In this book the solutions of multiobjective problems are considered through genetic algorithms, which consist of random searches in the search space marked by the restrictions, obtaining solutions increasingly efficient. In order to achieve this, two new methodologies are proposed, the first one (MOEGA), which elitism as an interesting concept not to lose the good results that are have achieved and obtain a Pareto border close to the real and the second (MOEGA-P) which considers the preferences of the decision maker in an interactive way, such that the decision maker can direct the search of the algorithm towards the area of its interest.
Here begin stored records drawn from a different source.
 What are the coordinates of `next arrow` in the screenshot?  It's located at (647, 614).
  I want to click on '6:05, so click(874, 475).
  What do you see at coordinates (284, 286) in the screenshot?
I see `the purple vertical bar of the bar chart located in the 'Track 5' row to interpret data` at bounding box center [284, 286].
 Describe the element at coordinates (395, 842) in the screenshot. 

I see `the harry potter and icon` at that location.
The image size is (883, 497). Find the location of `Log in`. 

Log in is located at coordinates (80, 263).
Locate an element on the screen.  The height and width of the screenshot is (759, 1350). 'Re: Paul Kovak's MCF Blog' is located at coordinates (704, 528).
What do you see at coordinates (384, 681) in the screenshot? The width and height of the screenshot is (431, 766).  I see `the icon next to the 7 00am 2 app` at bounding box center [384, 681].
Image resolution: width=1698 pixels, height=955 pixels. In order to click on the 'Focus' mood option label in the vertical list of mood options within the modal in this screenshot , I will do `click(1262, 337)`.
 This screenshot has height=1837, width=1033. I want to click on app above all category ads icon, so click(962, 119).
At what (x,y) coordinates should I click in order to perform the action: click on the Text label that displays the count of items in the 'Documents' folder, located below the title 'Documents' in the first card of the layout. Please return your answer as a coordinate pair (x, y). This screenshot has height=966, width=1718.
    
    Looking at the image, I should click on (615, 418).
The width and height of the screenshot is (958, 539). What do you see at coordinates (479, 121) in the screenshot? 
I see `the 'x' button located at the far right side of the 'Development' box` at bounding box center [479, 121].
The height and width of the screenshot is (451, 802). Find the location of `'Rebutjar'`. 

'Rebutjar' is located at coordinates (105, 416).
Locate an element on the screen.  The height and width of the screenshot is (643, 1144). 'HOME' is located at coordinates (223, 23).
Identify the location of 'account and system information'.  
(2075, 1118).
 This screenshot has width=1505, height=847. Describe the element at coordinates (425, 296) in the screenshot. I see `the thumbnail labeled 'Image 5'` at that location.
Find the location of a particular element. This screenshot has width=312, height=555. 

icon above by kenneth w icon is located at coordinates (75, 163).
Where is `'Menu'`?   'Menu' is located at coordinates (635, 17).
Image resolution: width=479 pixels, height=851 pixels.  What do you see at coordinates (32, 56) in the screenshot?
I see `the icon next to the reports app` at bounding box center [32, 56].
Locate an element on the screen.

MOEGA get better solutions in the problem of the backpack comparing it with algorithms like the SPEA2 and NSGAII and MOEGA-P allows the decision- maker to obtain only a portion of the pareto according to your preferences acquiring knowledge of the problem, such that for it will be much easier for him to decide between this small group of alternatives. In addition to in the case of the backpack, MOEGA-P offers the decision maker alternative solutions that does not consider an algorithm without preferences and much closer to the Pareto frontier real, because restricting the search area with preferences, takes advantage of the cost to find more efficient solutions instead of looking at areas that are no longer are of interest to the decision maker.

In this book, the problem of multiobjective optimization is described, mentioning some classic techniques of optimization as well as some meta techniques - heuristics that are used to solve such problems. Since the interest of this research are the genetic algorithms, will be deepened in this type of methodology. The following chapter will describe the main methodologies of multiobjective genetic algorithms and will mention how the preferences of the decision maker. Taking into account the weaknesses and strengths of these methodologies, the next chapter describes an interactive methodological proposal where the decision-maker intervenes in the search process for better results and according to your preferences; But not before proposing another new methodology of algorithms genetic algorithm that obtains better results comparing it with the already existing ones. Then, the results obtained with the two methodological proposals are described along with the conclusions and some ideas of possible future work.